Evolution of xyloglucan-related genes in green plants
1 Centro de Biologia Molecular e Engenharia Genética, Universidade Estadual de Campinas (UNICAMP), CP 6010, CEP 13083-875, Campinas, SP, Brazil
2 Departamento de Biologia Vegetal, Instituto de Biologia, Universidade Estadual de Campinas (UNICAMP), CP 6109, CEP 13081-970, Campinas, SP, Brazil
BMC Evolutionary Biology 2010, 10:341 doi:10.1186/1471-2148-10-341Published: 5 November 2010
The cell shape and morphology of plant tissues are intimately related to structural modifications in the primary cell wall that are associated with key processes in the regulation of cell growth and differentiation.
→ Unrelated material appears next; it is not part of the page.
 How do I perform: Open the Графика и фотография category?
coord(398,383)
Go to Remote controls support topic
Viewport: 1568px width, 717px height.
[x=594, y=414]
The primary cell wall is composed mainly of cellulose immersed in a matrix of hemicellulose, pectin, lignin and some structural proteins. Xyloglucan is a hemicellulose polysaccharide present in the cell walls of all land plants (Embryophyta) and is the main hemicellulose in non-graminaceous angiosperms.
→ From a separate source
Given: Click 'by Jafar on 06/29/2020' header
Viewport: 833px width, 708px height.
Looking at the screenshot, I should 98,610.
In this work, we used a comparative genomic approach to obtain new insights into the evolution of the xyloglucan-related enzymatic machinery in green plants. Detailed phylogenetic analyses were done for enzymes involved in xyloglucan synthesis (xyloglucan transglycosylase/hydrolase, α-xylosidase, β-galactosidase, β-glucosidase and α-fucosidase) and mobilization/degradation (β-(1→4)-glucan synthase, α-fucosyltransferases, β-galactosyltransferases and α-xylosyl transferase) based on 12 fully sequenced genomes and expressed sequence tags from 29 species of green plants. Evidence from Chlorophyta and Streptophyta green algae indicated that part of the Embryophyta xyloglucan-related machinery evolved in an aquatic environment, before land colonization. Streptophyte algae have at least three enzymes of the xyloglucan machinery: xyloglucan transglycosylase/hydrolase, β-(1→4)-glucan synthase from the celullose synthase-like C family and α-xylosidase that is also present in chlorophytes. Interestingly, gymnosperm sequences orthologs to xyloglucan transglycosylase/hydrolases with exclusively hydrolytic activity were also detected, suggesting that such activity must have emerged within the last common ancestor of spermatophytes. There was a positive correlation between the numbers of founder genes within each gene family and the complexity of the plant cell wall.
Our data support the idea that a primordial xyloglucan-like polymer emerged in streptophyte algae as a pre-adaptation that allowed plants to subsequently colonize terrestrial habitats. Our results also provide additional evidence that charophycean algae and land plants are sister groups.